Through this project, I learned the importance of creativity, resilience and collaboration for success. I also learned that it’s important to do the project in a way that you know will be most effective, rather than doing it like everything else. I know that a lot of other groups divided up their work, but we found that working together was more effective and it worked for us. We collaborated very well, which is why we could effectively get things done without any destructive arguing (instead of constructive and helpful). We needed to be creative, so we could expand on things we found, instead of blindly copying something on the internet. Resilience is also important, because that is what made us create a more effective model (Model 2). For Model 2, we were resilient and kept finding creative ways to solve our problems.
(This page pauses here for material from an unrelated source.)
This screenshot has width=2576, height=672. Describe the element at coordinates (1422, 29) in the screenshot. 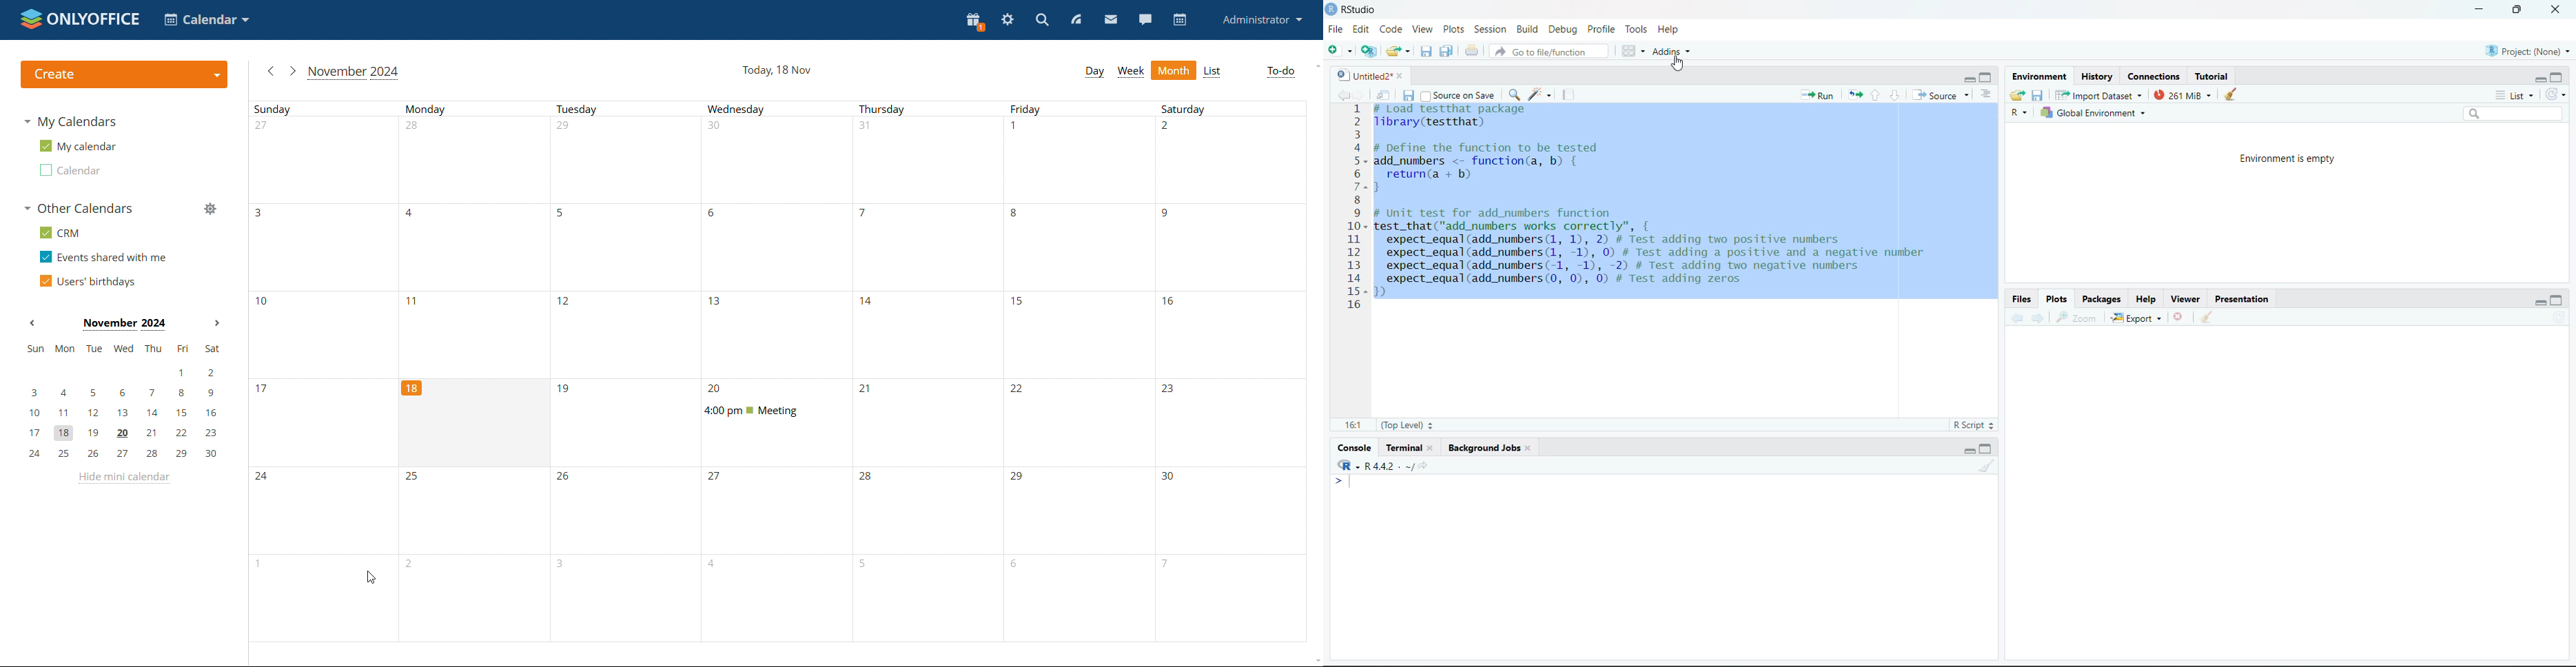

I see `View` at that location.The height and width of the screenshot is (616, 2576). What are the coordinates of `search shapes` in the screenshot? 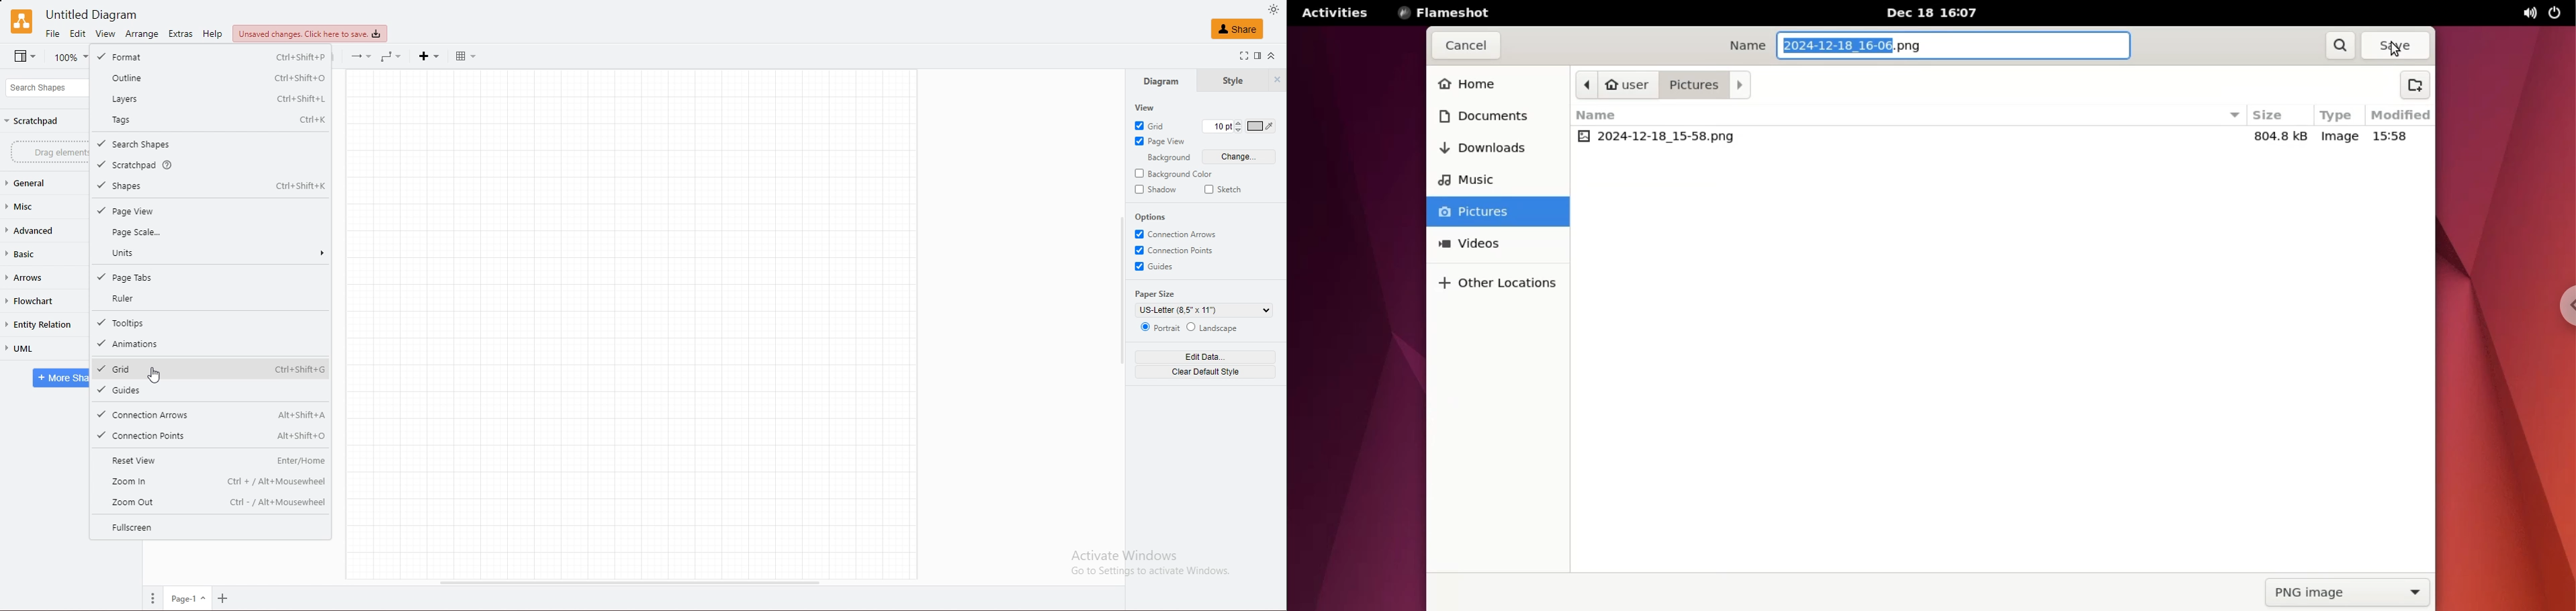 It's located at (44, 86).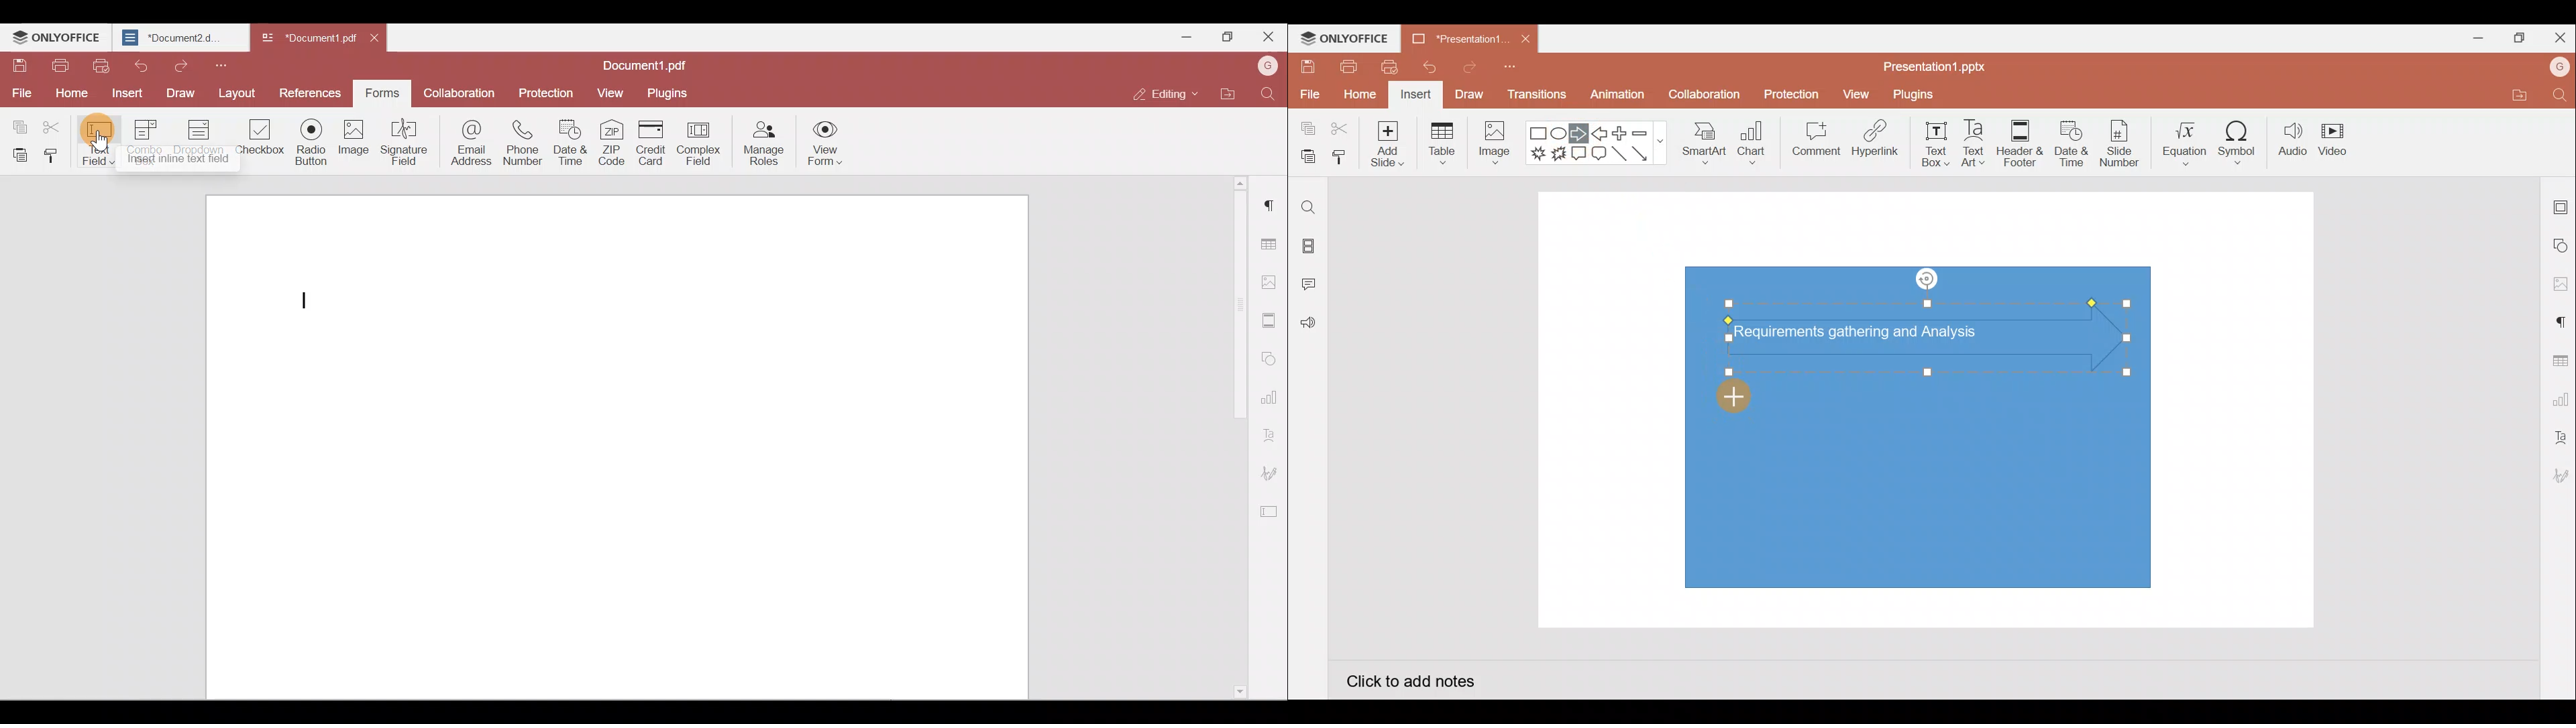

Science PBL – Reflection Questions

Questions to answer in your design folder:

1. Building the model

 a. Discuss difficulties encountered in construction

b. What was the cause of the difficulties?

c. Discuss how difficulties were overcome.

  1. What improvements or alterations were made during the building process?

1a. Difficulties during the construction.

The initial problem with both our designs was that the two batteries were not stuck together very tightly. This therefore opened up a gap in the circuits. 

For Model #1, it was not that much of a problem as that gap was the only one. Instead of attempting to solve this minuscule issue, we embraced it instead, because it was possible to have this gap become the switch to our Model #1 flashlight. Therefore, the way this flashlight worked was that  when pressure was applied to both ends of the attached batteries, the circuit would be completed and the chemical potential energy would go through the wires, and the LED diode would light up as a result. It would stay on as long as the pressure on the batteries was maintained, and when one releases the pressure in their hand, the circuit would have a gap in the middle (namely the space between the two AA batteries) and the electricity would not flow. This, therefore, was the way we “resolved” the issue for the first model.

For Model #2, however, this was a more significant complication. The difference between Model #1 and #2 was that there was a switch, another potential gap in the circuit of the second model. This, therefore, meant that there were two potential gap areas in one circuit. For our original plan, only the switch was supposed to open and close the circuit. And since there was a second gap deeper within the contraption, the LED diode just wouldn’t light up. We knew that we had to fix this issue as soon as possible. After debating and brainstorming for a while, we came up with the idea of adding a magnet to the top battery, to automatically apply pressure without the user having to manually add pressure there. In all, we were able to ultimately resolve the problem of an extra gap in the circuit.

Another complication we had with our 2nd model was the actual switch. Initially, we had decided to use a paperclip and two brass tabs to create a switch.